Problem details:
Out of the lines below, please list those that hold the string "Umhlanga".

Dataset records:
======

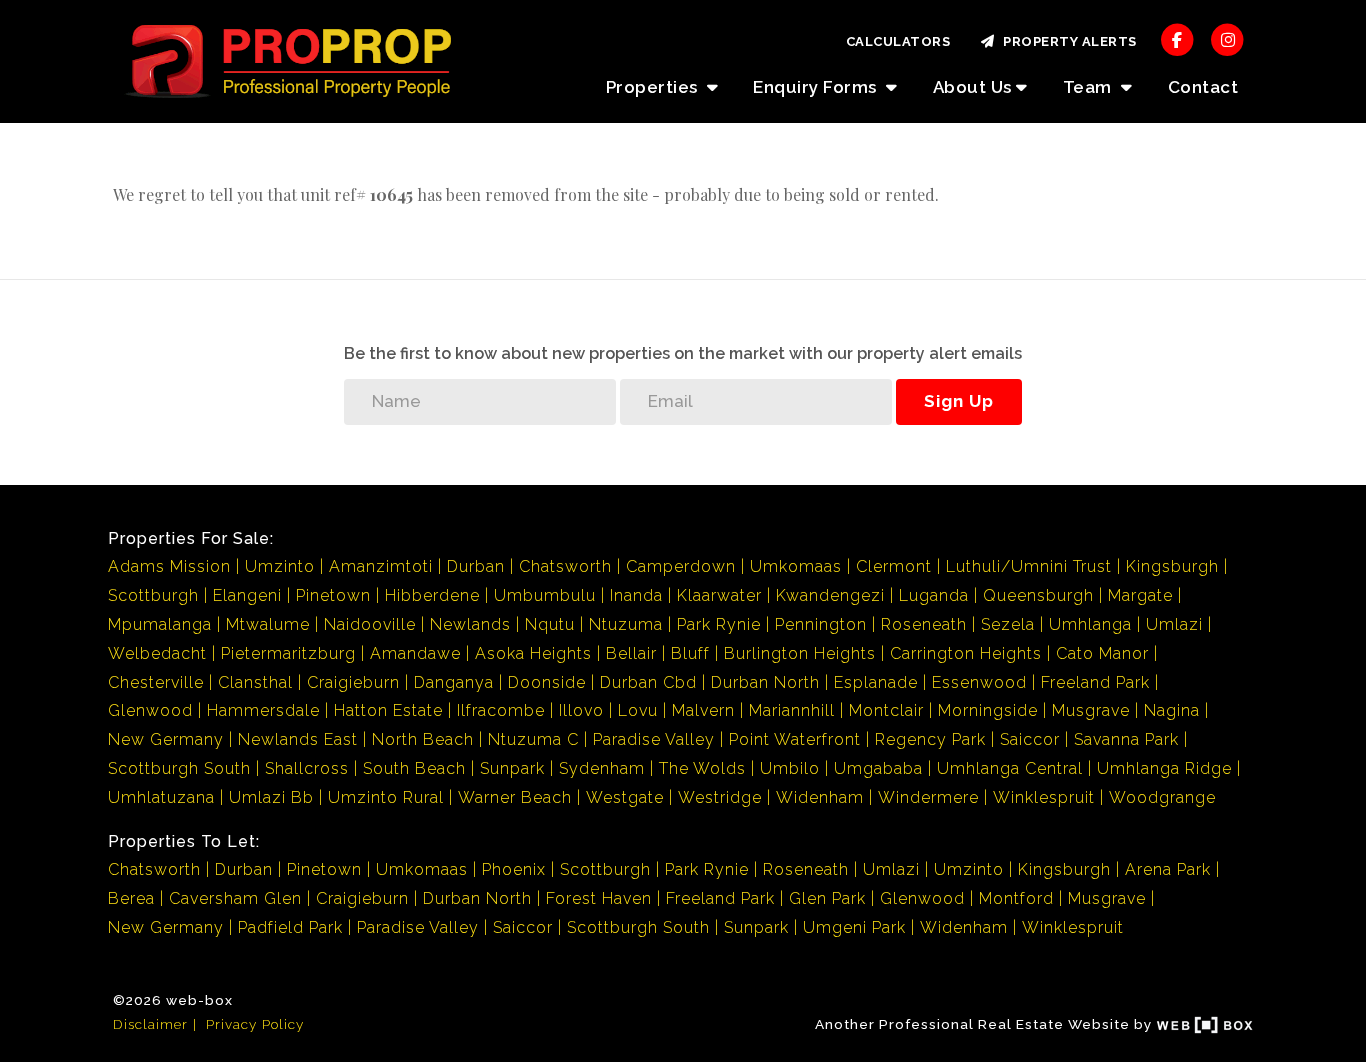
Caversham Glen (235, 898)
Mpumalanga (160, 624)
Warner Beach (515, 797)
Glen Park (827, 898)
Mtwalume (268, 624)
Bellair (631, 653)
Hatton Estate (388, 710)
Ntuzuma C (533, 739)
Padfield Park (290, 927)
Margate (1140, 595)
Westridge (720, 797)
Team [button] (1090, 87)
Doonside (547, 682)
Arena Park (1168, 869)
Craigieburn (353, 682)
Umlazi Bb (271, 797)
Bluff (690, 653)
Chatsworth (565, 566)
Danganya (454, 682)
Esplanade (876, 682)
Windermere (928, 797)
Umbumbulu (545, 595)
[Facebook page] (1177, 38)
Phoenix (514, 869)
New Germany (166, 739)
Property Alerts (1066, 41)
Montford (1016, 898)
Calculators (898, 41)
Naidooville (370, 624)
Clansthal (255, 682)
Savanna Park (1126, 739)
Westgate (625, 797)
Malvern (703, 710)
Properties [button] (654, 87)
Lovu (638, 710)
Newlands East (298, 739)
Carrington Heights (966, 653)
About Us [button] (972, 87)
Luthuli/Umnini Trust (1029, 566)
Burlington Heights (800, 653)
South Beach (414, 768)
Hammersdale (263, 710)
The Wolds (702, 768)
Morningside (988, 710)
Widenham (820, 797)
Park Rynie (719, 624)
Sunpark (512, 768)
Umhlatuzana (161, 797)
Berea (131, 898)
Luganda (934, 595)
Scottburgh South (179, 768)
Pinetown (333, 595)
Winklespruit (1044, 797)
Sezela (1008, 624)
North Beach (423, 739)
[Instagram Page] (1227, 38)
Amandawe (415, 653)
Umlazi (1174, 624)
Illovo (581, 710)
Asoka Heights (533, 653)
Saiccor (1030, 739)
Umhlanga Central (1010, 768)
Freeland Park (1095, 682)
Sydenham (602, 768)
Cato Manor (1102, 653)
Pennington (821, 624)
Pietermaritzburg (288, 653)
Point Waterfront (795, 739)
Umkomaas (796, 566)
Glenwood (150, 710)
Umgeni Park (854, 927)
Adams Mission (169, 566)
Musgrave (1091, 710)
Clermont (894, 566)
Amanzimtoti (381, 566)
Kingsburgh (1172, 566)
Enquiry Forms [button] (817, 87)
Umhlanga (1090, 624)
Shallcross (307, 768)
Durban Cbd (648, 682)
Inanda (636, 595)
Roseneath (924, 624)
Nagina (1172, 710)
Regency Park (930, 739)
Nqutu (550, 624)
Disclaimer (150, 1024)
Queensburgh (1038, 595)
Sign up (959, 401)
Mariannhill (792, 710)
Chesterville (156, 682)
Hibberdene (432, 595)
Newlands (470, 624)
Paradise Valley (654, 739)
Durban (476, 566)
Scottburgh (153, 595)
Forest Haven (599, 898)
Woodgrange (1162, 797)
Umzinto (280, 566)
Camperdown (681, 566)
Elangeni (247, 595)
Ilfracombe (501, 710)
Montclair (886, 710)
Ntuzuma (626, 624)
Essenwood (979, 682)
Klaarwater (719, 595)
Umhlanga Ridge (1164, 768)
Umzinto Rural (386, 797)
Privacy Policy (255, 1024)
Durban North (765, 682)
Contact (1203, 87)
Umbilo (790, 768)
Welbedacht (157, 653)
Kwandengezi (830, 595)
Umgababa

======

Solution to this problem:
Umhlanga Central (1010, 768)
Umhlanga (1090, 624)
Umhlanga Ridge (1164, 768)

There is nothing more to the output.